----- INPUT
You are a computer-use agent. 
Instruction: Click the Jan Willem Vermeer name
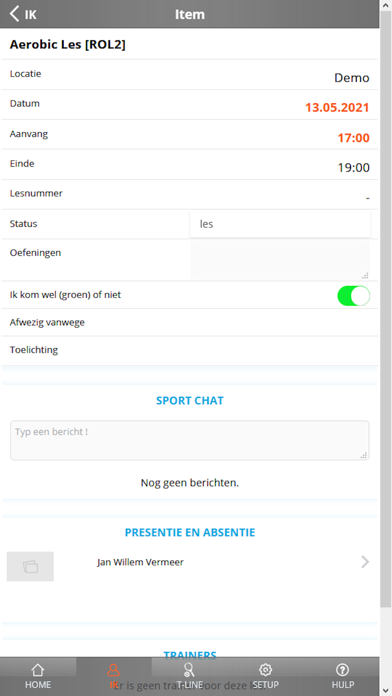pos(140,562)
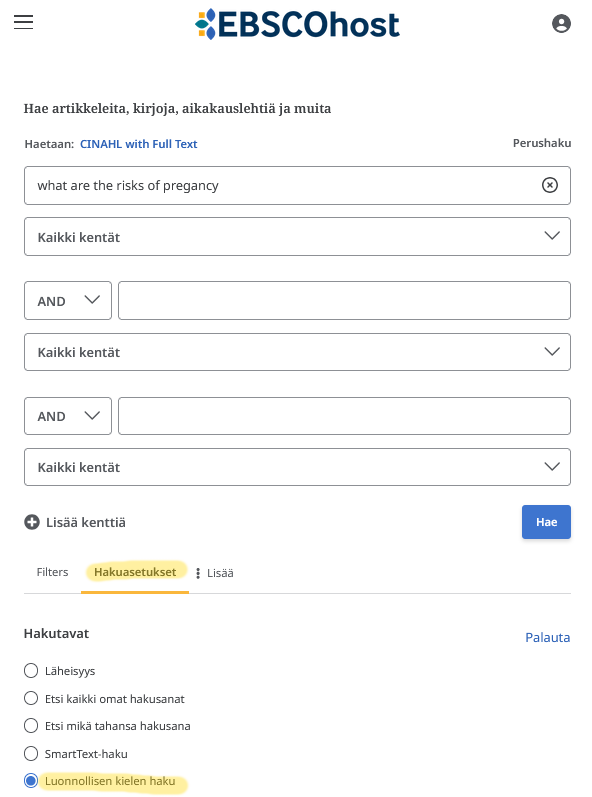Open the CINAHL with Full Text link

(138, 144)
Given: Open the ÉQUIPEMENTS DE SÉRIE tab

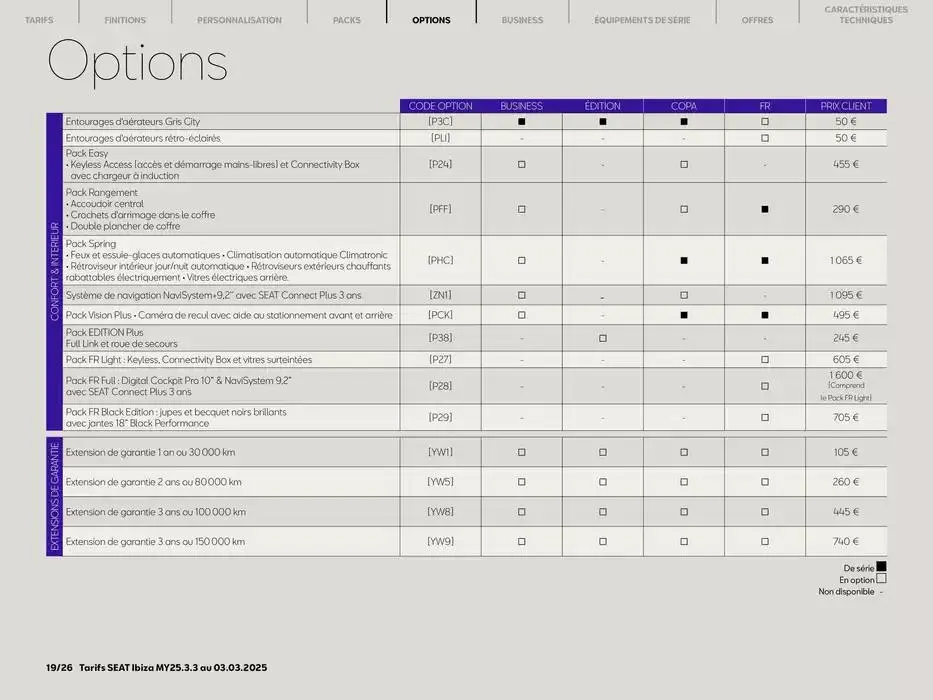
----------
ACTIVITY: Please output the lines from the line that contains "Instruction: Click the" through the end of the records, both ends included, exactly and with no pictures.

ANSWER SPACE:
Instruction: Click the Jan Willem Vermeer name
pos(140,562)
Open the CINAHL with Full Text link

(138, 144)
Given: Open the ÉQUIPEMENTS DE SÉRIE tab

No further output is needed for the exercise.